Case C-68/12 Protimonopolny urad Slovenskej republiky, judgment of 7 February 2013 (CJEU), is a case coming from the Slovakian Supreme Court. Here three Slovakian banks had agreed not to deal with a Czech competitor of theirs in the field of cashless foreign exchange services. The Slovak competition authority had fined them for breach of Article 101 TFEU and the corresponding Slovak law. The banks defended themselves in front of the Slovak courts arguing, among other things, the activities of their competitor were illegal under Slovak law and so this meant that there was no breach of Article 101 TFEU.
The CJEU dismissed this argument quite briefly, without needing an opinion from the Advocate General.

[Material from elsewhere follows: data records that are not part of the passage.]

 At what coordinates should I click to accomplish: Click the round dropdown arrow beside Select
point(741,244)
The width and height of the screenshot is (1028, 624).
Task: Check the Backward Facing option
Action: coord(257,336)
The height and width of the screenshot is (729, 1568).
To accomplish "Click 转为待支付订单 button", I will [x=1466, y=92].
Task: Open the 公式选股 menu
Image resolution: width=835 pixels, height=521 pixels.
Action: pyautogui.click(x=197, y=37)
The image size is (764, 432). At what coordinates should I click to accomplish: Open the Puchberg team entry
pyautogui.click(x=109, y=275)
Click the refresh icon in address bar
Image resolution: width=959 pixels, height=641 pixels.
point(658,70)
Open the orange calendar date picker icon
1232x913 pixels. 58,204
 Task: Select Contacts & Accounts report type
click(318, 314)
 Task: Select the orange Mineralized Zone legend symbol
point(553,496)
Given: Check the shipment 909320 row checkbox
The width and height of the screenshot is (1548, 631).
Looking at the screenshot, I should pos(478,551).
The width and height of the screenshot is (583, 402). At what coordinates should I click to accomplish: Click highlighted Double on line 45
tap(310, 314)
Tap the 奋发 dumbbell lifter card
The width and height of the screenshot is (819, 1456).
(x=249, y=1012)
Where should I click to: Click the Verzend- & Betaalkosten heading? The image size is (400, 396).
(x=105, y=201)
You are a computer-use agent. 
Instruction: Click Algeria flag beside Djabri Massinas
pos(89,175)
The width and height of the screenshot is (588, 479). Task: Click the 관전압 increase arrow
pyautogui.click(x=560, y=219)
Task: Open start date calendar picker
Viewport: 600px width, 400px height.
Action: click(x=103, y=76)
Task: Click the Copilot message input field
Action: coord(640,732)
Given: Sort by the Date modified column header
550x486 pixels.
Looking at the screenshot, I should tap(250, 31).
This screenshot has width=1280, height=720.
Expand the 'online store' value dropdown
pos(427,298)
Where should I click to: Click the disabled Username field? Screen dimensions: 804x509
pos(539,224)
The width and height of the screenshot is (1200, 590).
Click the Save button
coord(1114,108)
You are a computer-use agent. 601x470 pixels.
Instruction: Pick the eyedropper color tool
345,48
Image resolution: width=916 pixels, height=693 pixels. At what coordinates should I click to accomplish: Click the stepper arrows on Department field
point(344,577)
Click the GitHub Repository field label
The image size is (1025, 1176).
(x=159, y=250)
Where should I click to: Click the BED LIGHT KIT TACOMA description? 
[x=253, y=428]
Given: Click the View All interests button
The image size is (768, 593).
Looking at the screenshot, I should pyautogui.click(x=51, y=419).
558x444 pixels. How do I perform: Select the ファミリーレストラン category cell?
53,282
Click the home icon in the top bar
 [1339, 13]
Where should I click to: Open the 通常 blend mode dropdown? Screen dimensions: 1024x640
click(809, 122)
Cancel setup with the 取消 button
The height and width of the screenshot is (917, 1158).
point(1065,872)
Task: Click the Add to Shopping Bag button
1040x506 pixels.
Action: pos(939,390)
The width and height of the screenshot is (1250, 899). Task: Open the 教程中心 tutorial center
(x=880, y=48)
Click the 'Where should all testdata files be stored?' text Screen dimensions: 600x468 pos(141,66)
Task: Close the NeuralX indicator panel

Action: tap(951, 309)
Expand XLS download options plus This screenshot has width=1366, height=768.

This was an agreement with the object of restricting competition and the banks had never raised the illegality point before the competition law investigation. Moreover, it was for the public authorities to ensure compliance with the law. In this case the issue was not straightforward, because the Czech and Slovak authorities had disagreed over the question of the need for a licence.
This is an easy case. Even if the illegality point is accepted, the appropriate response from a bank would be to either report the issue to the appropriate authorities or to cease trading with the allegedly offending undertaking. The one thing that should not be done is to agree collective action with your competitors to, in effect, remove another competitor from the market!